Rows of pointing data

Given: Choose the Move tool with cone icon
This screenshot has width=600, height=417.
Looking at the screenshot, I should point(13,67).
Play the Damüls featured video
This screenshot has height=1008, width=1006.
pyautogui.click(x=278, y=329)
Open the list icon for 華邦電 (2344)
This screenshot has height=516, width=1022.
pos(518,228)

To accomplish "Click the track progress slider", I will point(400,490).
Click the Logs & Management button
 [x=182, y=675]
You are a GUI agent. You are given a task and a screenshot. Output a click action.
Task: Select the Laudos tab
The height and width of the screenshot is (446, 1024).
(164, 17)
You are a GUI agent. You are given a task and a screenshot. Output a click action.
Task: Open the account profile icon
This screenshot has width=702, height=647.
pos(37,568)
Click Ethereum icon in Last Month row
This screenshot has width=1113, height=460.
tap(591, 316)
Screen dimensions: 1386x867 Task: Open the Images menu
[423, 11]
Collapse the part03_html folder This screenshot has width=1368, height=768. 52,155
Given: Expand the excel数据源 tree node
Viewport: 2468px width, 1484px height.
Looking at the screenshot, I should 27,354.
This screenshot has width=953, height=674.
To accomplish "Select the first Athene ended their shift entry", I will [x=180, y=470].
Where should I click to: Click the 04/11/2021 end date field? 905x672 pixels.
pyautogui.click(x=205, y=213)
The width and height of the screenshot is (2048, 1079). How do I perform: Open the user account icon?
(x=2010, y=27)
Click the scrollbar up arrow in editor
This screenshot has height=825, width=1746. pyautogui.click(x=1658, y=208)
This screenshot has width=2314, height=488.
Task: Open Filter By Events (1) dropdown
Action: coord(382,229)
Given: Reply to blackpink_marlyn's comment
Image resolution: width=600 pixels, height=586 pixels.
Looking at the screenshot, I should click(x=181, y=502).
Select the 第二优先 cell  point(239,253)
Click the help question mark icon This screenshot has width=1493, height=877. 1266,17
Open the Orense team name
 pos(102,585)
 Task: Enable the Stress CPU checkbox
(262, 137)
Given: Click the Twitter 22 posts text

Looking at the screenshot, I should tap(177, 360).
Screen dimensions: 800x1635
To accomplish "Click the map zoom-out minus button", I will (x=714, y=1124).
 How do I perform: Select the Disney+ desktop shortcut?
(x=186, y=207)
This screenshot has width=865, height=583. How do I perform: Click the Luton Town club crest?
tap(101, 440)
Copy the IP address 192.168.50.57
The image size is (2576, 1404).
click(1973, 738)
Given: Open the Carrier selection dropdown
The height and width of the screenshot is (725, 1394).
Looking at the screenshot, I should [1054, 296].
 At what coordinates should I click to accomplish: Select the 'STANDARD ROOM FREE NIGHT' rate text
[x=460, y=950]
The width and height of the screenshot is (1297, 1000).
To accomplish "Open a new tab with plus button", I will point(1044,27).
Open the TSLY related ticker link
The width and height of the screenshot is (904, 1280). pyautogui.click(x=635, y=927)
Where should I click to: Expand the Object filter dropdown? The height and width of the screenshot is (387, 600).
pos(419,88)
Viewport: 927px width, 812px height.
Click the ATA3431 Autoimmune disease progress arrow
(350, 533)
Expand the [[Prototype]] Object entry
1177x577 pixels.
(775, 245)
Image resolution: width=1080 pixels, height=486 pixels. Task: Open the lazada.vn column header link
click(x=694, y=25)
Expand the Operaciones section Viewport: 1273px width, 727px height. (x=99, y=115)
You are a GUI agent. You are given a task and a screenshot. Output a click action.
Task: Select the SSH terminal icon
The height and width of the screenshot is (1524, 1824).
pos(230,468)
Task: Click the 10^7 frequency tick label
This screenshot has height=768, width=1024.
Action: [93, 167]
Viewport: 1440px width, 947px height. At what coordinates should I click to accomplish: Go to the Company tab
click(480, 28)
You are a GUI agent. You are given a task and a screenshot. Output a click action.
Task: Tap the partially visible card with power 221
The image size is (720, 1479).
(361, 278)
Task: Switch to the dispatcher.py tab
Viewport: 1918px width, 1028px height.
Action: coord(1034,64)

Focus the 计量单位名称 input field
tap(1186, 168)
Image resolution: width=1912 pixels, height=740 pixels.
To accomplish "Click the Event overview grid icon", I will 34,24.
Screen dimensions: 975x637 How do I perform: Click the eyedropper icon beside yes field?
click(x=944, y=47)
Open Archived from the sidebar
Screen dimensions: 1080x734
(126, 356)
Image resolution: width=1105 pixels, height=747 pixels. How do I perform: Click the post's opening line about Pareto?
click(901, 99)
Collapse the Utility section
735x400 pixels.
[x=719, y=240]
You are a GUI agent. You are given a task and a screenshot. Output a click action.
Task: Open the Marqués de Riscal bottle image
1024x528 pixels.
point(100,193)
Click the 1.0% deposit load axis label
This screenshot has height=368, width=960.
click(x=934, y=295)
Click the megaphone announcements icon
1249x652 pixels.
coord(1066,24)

What to produce
Extract the lines from the records above and copy each one character for character.

Final result
Given: Choose the Move tool with cone icon
This screenshot has width=600, height=417.
Looking at the screenshot, I should point(13,67).
Play the Damüls featured video
This screenshot has height=1008, width=1006.
pyautogui.click(x=278, y=329)
Open the list icon for 華邦電 (2344)
This screenshot has height=516, width=1022.
pos(518,228)

To accomplish "Click the track progress slider", I will point(400,490).
Click the Logs & Management button
 [x=182, y=675]
You are a GUI agent. You are given a task and a screenshot. Output a click action.
Task: Select the Laudos tab
The height and width of the screenshot is (446, 1024).
(164, 17)
You are a GUI agent. You are given a task and a screenshot. Output a click action.
Task: Open the account profile icon
This screenshot has width=702, height=647.
pos(37,568)
Click Ethereum icon in Last Month row
This screenshot has width=1113, height=460.
tap(591, 316)
Screen dimensions: 1386x867 Task: Open the Images menu
[423, 11]
Collapse the part03_html folder This screenshot has width=1368, height=768. 52,155
Given: Expand the excel数据源 tree node
Viewport: 2468px width, 1484px height.
Looking at the screenshot, I should 27,354.
This screenshot has width=953, height=674.
To accomplish "Select the first Athene ended their shift entry", I will [x=180, y=470].
Where should I click to: Click the 04/11/2021 end date field? 905x672 pixels.
pyautogui.click(x=205, y=213)
The width and height of the screenshot is (2048, 1079). How do I perform: Open the user account icon?
(x=2010, y=27)
Click the scrollbar up arrow in editor
This screenshot has height=825, width=1746. pyautogui.click(x=1658, y=208)
This screenshot has width=2314, height=488.
Task: Open Filter By Events (1) dropdown
Action: coord(382,229)
Given: Reply to blackpink_marlyn's comment
Image resolution: width=600 pixels, height=586 pixels.
Looking at the screenshot, I should click(x=181, y=502).
Select the 第二优先 cell  point(239,253)
Click the help question mark icon This screenshot has width=1493, height=877. 1266,17
Open the Orense team name
 pos(102,585)
 Task: Enable the Stress CPU checkbox
(262, 137)
Given: Click the Twitter 22 posts text

Looking at the screenshot, I should tap(177, 360).
Screen dimensions: 800x1635
To accomplish "Click the map zoom-out minus button", I will (x=714, y=1124).
 How do I perform: Select the Disney+ desktop shortcut?
(x=186, y=207)
This screenshot has width=865, height=583. How do I perform: Click the Luton Town club crest?
tap(101, 440)
Copy the IP address 192.168.50.57
The image size is (2576, 1404).
click(1973, 738)
Given: Open the Carrier selection dropdown
The height and width of the screenshot is (725, 1394).
Looking at the screenshot, I should [1054, 296].
 At what coordinates should I click to accomplish: Select the 'STANDARD ROOM FREE NIGHT' rate text
[x=460, y=950]
The width and height of the screenshot is (1297, 1000).
To accomplish "Open a new tab with plus button", I will point(1044,27).
Open the TSLY related ticker link
The width and height of the screenshot is (904, 1280). pyautogui.click(x=635, y=927)
Where should I click to: Expand the Object filter dropdown? The height and width of the screenshot is (387, 600).
pos(419,88)
Viewport: 927px width, 812px height.
Click the ATA3431 Autoimmune disease progress arrow
(350, 533)
Expand the [[Prototype]] Object entry
1177x577 pixels.
(775, 245)
Image resolution: width=1080 pixels, height=486 pixels. Task: Open the lazada.vn column header link
click(x=694, y=25)
Expand the Operaciones section Viewport: 1273px width, 727px height. (x=99, y=115)
You are a GUI agent. You are given a task and a screenshot. Output a click action.
Task: Select the SSH terminal icon
The height and width of the screenshot is (1524, 1824).
pos(230,468)
Task: Click the 10^7 frequency tick label
This screenshot has height=768, width=1024.
Action: [93, 167]
Viewport: 1440px width, 947px height. At what coordinates should I click to accomplish: Go to the Company tab
click(480, 28)
You are a GUI agent. You are given a task and a screenshot. Output a click action.
Task: Tap the partially visible card with power 221
The image size is (720, 1479).
(361, 278)
Task: Switch to the dispatcher.py tab
Viewport: 1918px width, 1028px height.
Action: coord(1034,64)

Focus the 计量单位名称 input field
tap(1186, 168)
Image resolution: width=1912 pixels, height=740 pixels.
To accomplish "Click the Event overview grid icon", I will 34,24.
Screen dimensions: 975x637 How do I perform: Click the eyedropper icon beside yes field?
click(x=944, y=47)
Open Archived from the sidebar
Screen dimensions: 1080x734
(126, 356)
Image resolution: width=1105 pixels, height=747 pixels. How do I perform: Click the post's opening line about Pareto?
click(901, 99)
Collapse the Utility section
735x400 pixels.
[x=719, y=240]
You are a GUI agent. You are given a task and a screenshot. Output a click action.
Task: Open the Marqués de Riscal bottle image
1024x528 pixels.
point(100,193)
Click the 1.0% deposit load axis label
This screenshot has height=368, width=960.
click(x=934, y=295)
Click the megaphone announcements icon
1249x652 pixels.
coord(1066,24)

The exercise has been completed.